# HS724WA [Wheeled] oil change



## charley95 (Feb 10, 2014)

Changed my oil for the first time on my new Honda since buying back in january. I ran the gas out and drained the remainder and will leave dry for summer storage. After draining the oil I refilled with 20 ounces of Mobil 1 5w30 as the owners manual states. It was over filled and had to drain 4 ounces. So if anyone has yet to change oil on their 724, 16 ounces is whats needed.


----------



## Kiss4aFrog (Nov 3, 2013)

Have you run the engine at all yet ?? If not you might want to check it again after you have. Everything I can find on the GX200 says .63 qts (20 oz) for oil capacity 

When you checked the level did you seat the dipstick all the way in and then read it or just dip it in ?? On that engine you don't screw the dipstick in to check level.

*Oil Level Check*
Check the engine oil level with the engine stopped and in a levelposition.
1. Remove the oil filler cap/dipstick and wipe it clean.
2. Insert the oil filler cap/dipstick into the oil filler neck as shown,
but do not screw it in, then remove it to check the oil level


----------



## dhazelton (Dec 8, 2014)

"Ran the gas out" - is the tank empty? Spray the inside of the fuel tank with fogging oil or WD or something so it won't rust.


----------



## charley95 (Feb 10, 2014)

Kiss4aFrog said:


> Have you run the engine at all yet ?? If not you might want to check it again after you have. Everything I can find on the GX200 says .63 qts (20 oz) for oil capacity
> 
> When you checked the level did you seat the dipstick all the way in and then read it or just dip it in ?? On that engine you don't screw the dipstick in to check level.
> 
> ...



My bad. I haven't run it since putting new oil in. You are right,it is 20 ounces. The dipstick is so hard to see with new oil in it. Going in at an angle makes it hard to get an accurate reading. It shows full on one side of the stick and half full on the other side. I wish the dipstick went in straight vertically instead of an angle. I went back and read the manual and it states just as you said. Ah the joys of getting older and forgetting everything. I remember everything about a girl I dated 35 years ago but, can't remember what I had for breakfast.


----------



## Kiss4aFrog (Nov 3, 2013)

That's the problem with different engines. Some want you to screw in or seat the dipstick and others want you to not screw it down. I can never remember which engine is checked which way without looking it up.


----------



## 43128 (Feb 14, 2014)

for every honda engine i have ever used you rest the dipstick on top of the threads to check the oil


----------



## yarcraftman (Jan 30, 2014)

Charley,

You may want to consider periodically checking the tire pressure as well on your 724. My dealer told me to watch the TP closely and keep at 8 PSI and to make sure I do not over inflate.

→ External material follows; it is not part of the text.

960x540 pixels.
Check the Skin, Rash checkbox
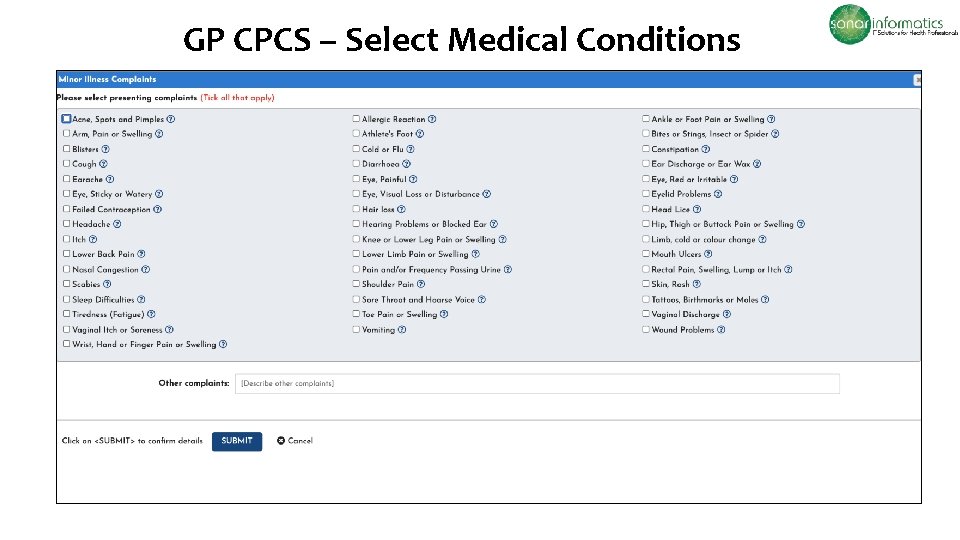click(646, 284)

I am few weeks out from changing my oil for the season; still sort of cold to mess with that. I think I have about 4-5 hours on my 724 for the first season.

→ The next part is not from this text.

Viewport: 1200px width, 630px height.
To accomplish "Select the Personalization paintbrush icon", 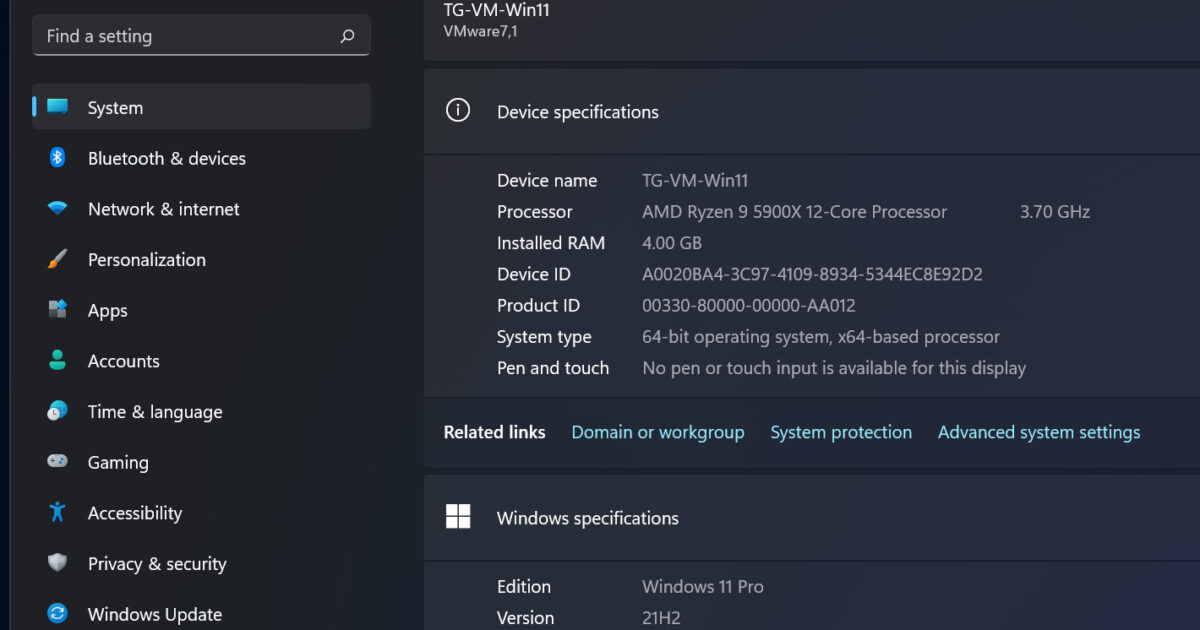I will coord(58,259).
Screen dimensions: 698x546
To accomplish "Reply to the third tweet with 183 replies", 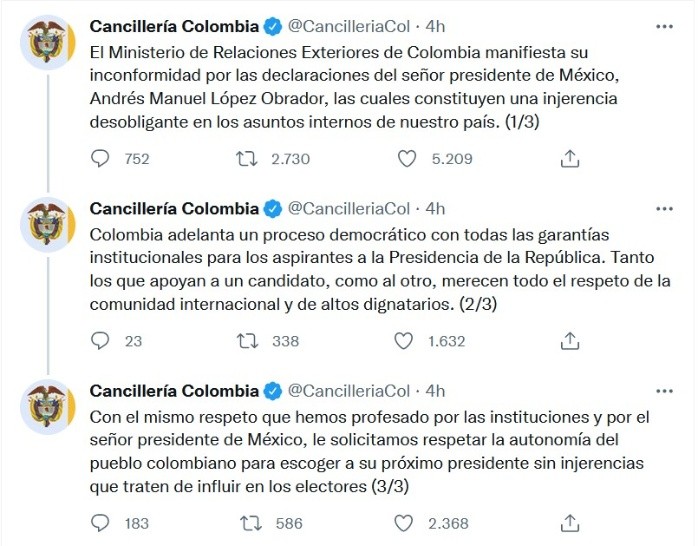I will click(100, 523).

I have heard the same thing about the gas tank rusting while empty as well. I was wondering if you can drain all the gas out of carb/tank etc and then refill with Tru Fuel in the tank to prevent rusting (and obviously not restart). Then perhaps drain that gas out prior to using next season?


----------



## charley95 (Feb 10, 2014)

It's kind of a pain to refill the oil at the angle the filler neck is at. If you fill it too fast through the funnel it will want to run out of the filler neck. I put the right wheel up on a couple of 2by4's to make the filler neck more vertical and then back on the ground to check the oil level. I drained the gas through the carb. by loosening the thumb screw and then used a 10mm wrench to remove the other bowl next to the carb. bowl. That won't get every last drop out of the tank though. I used a turkey baster to remove what I could, I think the remaining gas will evaporate by next season. I always ran the gas dry for 28 yrs. on my old MTD and never had fuel trouble. Some guys like to fill the tank and use Stable or run dry,I guess there's no right or wrong.


----------



## RoyP (Oct 16, 2014)

dhazelton said:


> "Ran the gas out" - is the tank empty? Spray the inside of the fuel tank with fogging oil or WD or something so it won't rust.


Or just fill the tank with a protected gas. Use StaBil or Seafoam

Don't leave it dry unless it's a plastic tank


----------



## RoyP (Oct 16, 2014)

charley95 said:


> I remember everything about a girl I dated 35 years ago but, can't remember what I had for breakfast.


Now that's funny, I may remember a date, but can't remember her name.


----------



## Surge (Dec 31, 2013)

RoyP said:


> Now that's funny, I may remember a date, but can't remember her name.


I remember certain details very well, but not everything


----------